I locali rimanevano aperti
fra il chiacchiericcio spiccio della gente,
di viaggi programmati si sperava
e di politica si litigava.
Adelaide si abbandonava dentro
il profumo di zenzero e cannella
dei dolci che Maria le preparava
e le serviva, di frequente, in torteria.
E meno male
che studiava in facoltà,
sebbene le crisi d’identità,
nella libreria di Rocco, per fortuna,
tante erano da leggere le novità.

E meno male, meno male, meno
male al cubo, che sempre aperta era la
Lumeria, il faro della notte dove
col cuore potevi fare a botte!
Adelaide sperava tanto un giorno,
con Guglielmo, di candido vestirsi
e quando lo diceva
Lucio la incoraggiava dicendo
che mai bisogna diventare tristi.

Per il genetliaco di Adelaide,
Guglielmo tornò in via Reggio 8,
quel numero sovente
lo giocava al Superenalotto
«porta fortuna»,
ripeteva animatamente.

Sul balcone di Adelaide era giunta
fra i tendoni tirati,
l’amorosa stagione.
Un timido raggio di sole
si insinuava delicato e leggero
dalla finestra come uno straniero
e baciava i fiori sbocciati, e sopra
quel penultimo piano
si intravedeva il Caffè Rossini,
un tempo gran ritrovo
della studentesca contestazione,
oggi, amico di sbronze, di Negroni
e di vini, dove per amore, sì
si diventava vati ghibellini.

«Ti ho citofonato, non hai sentito!»
Guglielmo d’amore
stordito, gridava in mezzo alla via.
«Finalmente sei arrivato.
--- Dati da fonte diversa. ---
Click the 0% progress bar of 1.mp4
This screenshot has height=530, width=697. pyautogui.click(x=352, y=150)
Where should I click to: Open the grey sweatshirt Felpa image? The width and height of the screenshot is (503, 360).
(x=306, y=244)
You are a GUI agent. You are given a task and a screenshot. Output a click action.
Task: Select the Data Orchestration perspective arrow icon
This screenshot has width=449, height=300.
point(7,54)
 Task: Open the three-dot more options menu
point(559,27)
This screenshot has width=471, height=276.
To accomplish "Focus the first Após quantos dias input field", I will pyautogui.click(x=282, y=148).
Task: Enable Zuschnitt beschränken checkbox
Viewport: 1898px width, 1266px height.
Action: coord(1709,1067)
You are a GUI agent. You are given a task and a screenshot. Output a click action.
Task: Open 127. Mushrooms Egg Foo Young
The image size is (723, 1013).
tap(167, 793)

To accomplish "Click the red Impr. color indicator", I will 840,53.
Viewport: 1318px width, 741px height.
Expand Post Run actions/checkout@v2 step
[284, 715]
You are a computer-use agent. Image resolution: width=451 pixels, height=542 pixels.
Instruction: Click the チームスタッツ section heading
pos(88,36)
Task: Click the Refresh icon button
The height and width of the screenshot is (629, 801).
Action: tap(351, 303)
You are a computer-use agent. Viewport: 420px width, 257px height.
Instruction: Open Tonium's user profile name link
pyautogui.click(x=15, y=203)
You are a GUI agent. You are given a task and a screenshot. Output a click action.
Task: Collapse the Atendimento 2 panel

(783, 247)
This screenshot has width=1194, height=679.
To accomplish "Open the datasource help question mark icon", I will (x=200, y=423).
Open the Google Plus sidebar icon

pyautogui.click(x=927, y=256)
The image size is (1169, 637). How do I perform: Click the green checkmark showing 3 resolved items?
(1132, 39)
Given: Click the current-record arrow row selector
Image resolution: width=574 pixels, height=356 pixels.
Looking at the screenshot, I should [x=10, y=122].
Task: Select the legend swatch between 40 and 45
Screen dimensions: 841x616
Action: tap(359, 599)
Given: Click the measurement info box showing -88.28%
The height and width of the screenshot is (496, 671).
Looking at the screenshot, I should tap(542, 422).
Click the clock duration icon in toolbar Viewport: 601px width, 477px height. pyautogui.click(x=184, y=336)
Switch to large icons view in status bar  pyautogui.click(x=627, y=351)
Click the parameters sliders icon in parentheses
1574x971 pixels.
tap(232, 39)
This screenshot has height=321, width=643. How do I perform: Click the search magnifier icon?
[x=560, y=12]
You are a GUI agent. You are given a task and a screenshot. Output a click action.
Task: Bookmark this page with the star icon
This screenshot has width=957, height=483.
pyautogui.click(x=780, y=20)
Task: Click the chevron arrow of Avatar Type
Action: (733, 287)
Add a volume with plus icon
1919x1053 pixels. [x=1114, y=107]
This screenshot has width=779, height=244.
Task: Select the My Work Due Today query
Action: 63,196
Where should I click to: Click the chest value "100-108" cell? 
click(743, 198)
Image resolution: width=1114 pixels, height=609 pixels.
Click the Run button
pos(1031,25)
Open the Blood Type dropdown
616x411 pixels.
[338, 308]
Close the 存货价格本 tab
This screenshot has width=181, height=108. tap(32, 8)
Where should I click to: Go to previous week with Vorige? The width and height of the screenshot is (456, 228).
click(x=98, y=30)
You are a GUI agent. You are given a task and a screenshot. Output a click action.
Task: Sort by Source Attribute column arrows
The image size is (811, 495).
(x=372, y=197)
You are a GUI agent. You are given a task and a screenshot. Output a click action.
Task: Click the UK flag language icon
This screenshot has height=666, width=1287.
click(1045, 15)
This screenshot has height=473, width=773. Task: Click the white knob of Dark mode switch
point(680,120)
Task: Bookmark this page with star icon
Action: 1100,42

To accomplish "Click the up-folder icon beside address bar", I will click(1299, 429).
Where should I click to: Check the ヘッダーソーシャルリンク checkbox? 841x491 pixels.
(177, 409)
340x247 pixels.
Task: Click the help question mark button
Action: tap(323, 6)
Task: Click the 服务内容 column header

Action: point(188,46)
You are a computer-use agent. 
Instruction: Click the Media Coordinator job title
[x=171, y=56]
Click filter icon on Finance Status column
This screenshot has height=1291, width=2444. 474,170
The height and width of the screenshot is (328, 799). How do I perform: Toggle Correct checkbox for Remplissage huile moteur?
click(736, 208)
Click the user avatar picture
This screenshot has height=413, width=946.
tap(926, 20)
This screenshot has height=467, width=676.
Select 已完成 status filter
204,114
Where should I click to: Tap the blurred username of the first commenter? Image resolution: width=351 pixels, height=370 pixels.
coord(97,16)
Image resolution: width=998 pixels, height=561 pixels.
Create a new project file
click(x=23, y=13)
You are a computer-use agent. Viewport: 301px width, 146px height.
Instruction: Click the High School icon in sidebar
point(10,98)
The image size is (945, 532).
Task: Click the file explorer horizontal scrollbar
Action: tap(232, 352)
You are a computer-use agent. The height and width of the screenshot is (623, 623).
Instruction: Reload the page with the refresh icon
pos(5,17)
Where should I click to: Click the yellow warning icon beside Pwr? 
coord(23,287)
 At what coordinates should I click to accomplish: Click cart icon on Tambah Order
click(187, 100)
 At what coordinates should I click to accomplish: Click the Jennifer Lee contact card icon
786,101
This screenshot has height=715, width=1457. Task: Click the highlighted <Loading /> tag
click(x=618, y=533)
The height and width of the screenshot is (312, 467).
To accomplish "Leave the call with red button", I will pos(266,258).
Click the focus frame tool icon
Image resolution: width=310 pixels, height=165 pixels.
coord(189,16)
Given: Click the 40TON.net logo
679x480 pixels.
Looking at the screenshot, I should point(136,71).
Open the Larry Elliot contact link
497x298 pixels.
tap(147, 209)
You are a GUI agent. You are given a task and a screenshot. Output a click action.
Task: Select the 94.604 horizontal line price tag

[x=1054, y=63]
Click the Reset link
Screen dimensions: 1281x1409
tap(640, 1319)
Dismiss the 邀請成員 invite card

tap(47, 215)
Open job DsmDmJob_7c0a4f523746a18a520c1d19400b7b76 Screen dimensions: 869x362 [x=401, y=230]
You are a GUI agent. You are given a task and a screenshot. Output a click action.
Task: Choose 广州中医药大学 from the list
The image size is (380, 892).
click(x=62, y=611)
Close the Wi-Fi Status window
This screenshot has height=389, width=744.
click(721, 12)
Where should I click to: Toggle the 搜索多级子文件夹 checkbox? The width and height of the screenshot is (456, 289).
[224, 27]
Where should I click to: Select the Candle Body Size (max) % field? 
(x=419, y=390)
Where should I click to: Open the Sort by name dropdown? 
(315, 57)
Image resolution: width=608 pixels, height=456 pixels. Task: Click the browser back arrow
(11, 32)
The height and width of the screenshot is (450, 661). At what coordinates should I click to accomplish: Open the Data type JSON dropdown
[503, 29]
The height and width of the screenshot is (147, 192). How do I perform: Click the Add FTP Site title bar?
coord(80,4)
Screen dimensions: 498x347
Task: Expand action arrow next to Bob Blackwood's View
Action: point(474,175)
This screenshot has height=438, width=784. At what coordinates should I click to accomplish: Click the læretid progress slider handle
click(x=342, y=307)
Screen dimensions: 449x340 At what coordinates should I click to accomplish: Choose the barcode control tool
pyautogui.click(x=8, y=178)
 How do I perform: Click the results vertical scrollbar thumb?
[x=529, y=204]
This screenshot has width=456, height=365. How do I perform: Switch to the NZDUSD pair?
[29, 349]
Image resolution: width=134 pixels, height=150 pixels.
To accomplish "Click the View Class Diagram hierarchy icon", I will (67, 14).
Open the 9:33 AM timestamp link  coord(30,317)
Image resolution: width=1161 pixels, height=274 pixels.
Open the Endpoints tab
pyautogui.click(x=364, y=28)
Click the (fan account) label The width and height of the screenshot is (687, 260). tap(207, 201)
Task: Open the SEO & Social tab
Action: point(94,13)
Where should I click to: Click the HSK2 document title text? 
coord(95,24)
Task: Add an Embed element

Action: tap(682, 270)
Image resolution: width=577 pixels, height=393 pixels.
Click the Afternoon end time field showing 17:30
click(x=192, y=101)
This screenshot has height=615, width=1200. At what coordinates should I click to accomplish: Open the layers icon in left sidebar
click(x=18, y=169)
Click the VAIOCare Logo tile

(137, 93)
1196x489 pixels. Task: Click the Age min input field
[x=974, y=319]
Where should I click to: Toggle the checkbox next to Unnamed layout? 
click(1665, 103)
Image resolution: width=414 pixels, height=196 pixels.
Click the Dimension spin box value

Dai, sali»
sorrideva e piangeva
lei, quasi fosse un fiore di rugiada.
«No, scendi tu Adelaide,
dobbiamo festeggiare, vita mia.
Ti porto a mangiare in trattoria».
«Cosa, se non possiamo avere il mare?»
«Abbiamo il fiume Dora
che è anche meglio, dai
che almeno ci godiamo
il tramonto ancora per ‘na mêz’ôa ».

Ed è vicino al ponte della Dora
che sarebbe nata, quella sera,
una splendida Aurora.
Adelaide liberò
il cuore dalla galera fra i baci
e sospiri che la notte assapora.

Presto l’estate sarebbe giunta
e con essa, su un vecchio parco del re,
in coda non solo per bere un caffè:
gente che viene, gente che va da Nord
al Sud, in quello che nel quartiere
il picciotto della granita
e del gelato, è!

Giunse il gran giorno in cui
Adelaide quel candido vestito
lungo e prezioso, indossò.
« Sei la fine del mondo »
le disse Guglielmo, tutto d’un fiato
e verso la chiesa di lungo Siena
le cinse la nuda schiena. Quei due
si incamminarono
scrivendo all’unisono
la parola fine, in un amore profondo
che nessuno mai più divise.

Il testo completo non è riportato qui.